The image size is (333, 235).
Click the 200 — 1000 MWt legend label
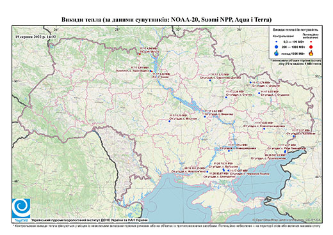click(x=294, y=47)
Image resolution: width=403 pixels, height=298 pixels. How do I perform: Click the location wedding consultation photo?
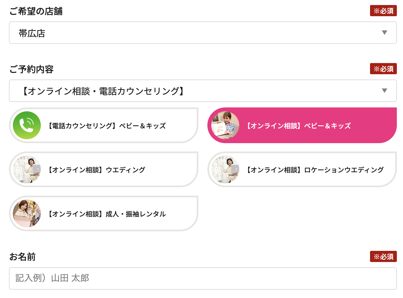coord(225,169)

**What you need to do:**
Transcribe all of the material above word for word, leaving the pictures out of your answer.

**Result:**
The image size is (333, 235).
Click the 200 — 1000 MWt legend label
click(x=294, y=47)
Image resolution: width=403 pixels, height=298 pixels. How do I perform: Click the location wedding consultation photo?
coord(225,169)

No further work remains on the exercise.